Let's say I wanted to make an appengine application that stores a 50,000 word dictionary and also equivalent dictionaries in 10 other languages of similar size.

I got this working locally on my dev server, but when I went to load the first dictionary into the real appserver I immediately went over my writes per day quota. I had no idea how many dictionary entries made it into the datastore. So, 24 hours later, I went and tried to bulk download the dictionary and see how many entries I actually had, but doing that I hit the reads per day quota and got nothing back for my trouble. I tried enabling billing at setting a daily maximum of $1.00 and hit that quota through the bulkloader and didn't get any data for my trouble or my $1.00.

Anyway, so I looked at my datastore viewer and it shows that each of my dictionary words required 8 writes to the datastore.

So, does this mean that this sort of application is inappropriate for appengine? Should I not be trying to store a dictionary in there? Is there a smarter way to do this? For instance, could I store the dictionary in file form in the blob store somehow and then do things with it programatically from there?

Thank you for any suggestions


Solution

  • It's likely that you'll be reading much less then writing so the problem is getting the data in, not so much reading it.

    So all you need to do to use your current configuration is to slow down the write rate. Then, presumably you'll be getting each word by it's ID (the word itself I hope!) and so reads will be fast and small, exactly as you want.

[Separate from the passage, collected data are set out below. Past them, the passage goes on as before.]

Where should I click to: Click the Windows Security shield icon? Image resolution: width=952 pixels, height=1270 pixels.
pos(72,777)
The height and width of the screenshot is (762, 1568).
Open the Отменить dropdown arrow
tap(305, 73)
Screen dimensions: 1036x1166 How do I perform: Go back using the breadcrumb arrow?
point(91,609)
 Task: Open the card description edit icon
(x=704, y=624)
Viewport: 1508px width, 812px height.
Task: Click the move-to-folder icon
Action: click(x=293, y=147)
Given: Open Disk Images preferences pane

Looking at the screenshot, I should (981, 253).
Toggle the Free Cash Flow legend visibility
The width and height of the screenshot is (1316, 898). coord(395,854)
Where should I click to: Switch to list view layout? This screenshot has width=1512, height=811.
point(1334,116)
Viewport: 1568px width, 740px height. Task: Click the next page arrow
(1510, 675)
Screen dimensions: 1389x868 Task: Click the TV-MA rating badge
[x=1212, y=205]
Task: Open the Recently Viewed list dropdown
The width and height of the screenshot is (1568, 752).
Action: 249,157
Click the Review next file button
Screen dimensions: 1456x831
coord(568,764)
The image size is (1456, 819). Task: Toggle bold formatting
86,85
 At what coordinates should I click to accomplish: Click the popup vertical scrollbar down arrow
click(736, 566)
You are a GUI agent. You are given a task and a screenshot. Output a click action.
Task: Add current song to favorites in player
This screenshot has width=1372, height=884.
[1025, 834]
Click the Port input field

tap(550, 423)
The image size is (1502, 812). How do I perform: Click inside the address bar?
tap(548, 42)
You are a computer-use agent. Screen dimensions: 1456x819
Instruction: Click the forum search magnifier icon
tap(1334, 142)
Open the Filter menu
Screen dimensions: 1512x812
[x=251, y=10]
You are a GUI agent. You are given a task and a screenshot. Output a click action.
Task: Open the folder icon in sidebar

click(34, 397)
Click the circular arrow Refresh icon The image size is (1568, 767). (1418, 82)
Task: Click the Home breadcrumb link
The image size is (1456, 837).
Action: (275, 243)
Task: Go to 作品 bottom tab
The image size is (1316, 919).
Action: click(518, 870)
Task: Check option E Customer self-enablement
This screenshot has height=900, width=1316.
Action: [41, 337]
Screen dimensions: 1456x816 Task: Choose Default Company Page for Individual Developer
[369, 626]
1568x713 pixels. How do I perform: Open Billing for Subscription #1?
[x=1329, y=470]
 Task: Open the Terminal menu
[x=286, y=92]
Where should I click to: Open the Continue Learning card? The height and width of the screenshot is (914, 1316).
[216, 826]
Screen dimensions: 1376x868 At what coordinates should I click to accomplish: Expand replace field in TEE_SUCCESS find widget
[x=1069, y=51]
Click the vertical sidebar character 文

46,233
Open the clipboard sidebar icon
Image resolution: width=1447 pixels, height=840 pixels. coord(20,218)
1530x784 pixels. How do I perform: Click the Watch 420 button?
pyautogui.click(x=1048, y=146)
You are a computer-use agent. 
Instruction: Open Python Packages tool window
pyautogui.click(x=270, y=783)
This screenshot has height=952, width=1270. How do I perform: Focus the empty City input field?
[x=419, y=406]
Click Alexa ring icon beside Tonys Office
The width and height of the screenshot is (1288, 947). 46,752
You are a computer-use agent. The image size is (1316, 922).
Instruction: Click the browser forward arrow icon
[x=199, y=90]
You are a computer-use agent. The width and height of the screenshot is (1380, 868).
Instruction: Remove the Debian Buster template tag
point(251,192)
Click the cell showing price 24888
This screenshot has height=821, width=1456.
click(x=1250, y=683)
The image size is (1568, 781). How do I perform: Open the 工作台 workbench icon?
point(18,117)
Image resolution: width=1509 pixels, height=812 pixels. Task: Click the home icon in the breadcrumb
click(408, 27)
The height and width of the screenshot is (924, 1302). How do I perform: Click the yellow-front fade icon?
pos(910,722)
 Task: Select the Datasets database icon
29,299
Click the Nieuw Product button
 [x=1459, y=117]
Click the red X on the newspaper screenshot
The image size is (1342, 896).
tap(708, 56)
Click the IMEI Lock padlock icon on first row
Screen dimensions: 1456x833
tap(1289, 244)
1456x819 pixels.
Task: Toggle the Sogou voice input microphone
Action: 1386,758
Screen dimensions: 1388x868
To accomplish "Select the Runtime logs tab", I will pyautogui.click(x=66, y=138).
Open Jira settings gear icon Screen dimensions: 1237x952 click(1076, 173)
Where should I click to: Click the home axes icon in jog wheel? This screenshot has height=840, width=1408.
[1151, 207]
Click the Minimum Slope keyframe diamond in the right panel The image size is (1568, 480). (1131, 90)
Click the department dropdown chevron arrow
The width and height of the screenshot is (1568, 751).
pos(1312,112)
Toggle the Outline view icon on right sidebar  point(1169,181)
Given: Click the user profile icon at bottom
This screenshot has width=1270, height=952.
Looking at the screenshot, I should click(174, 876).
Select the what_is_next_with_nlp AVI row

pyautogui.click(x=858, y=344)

    You could do this: Chop your source data into 1 file per letter . Upload those files with your application and create a task to read each file in turn then slowly write that data to the datastore. Once that task completes, it's last action is to call the next task.

    It might take a week to complete but once it's there it'll be alot more handy then an opaque blob you have to get from the blob store, reading N words for every single 1 you are actually interested in, and then unpack and process for every word.

    You can also use the bulk downloader to upload data as well!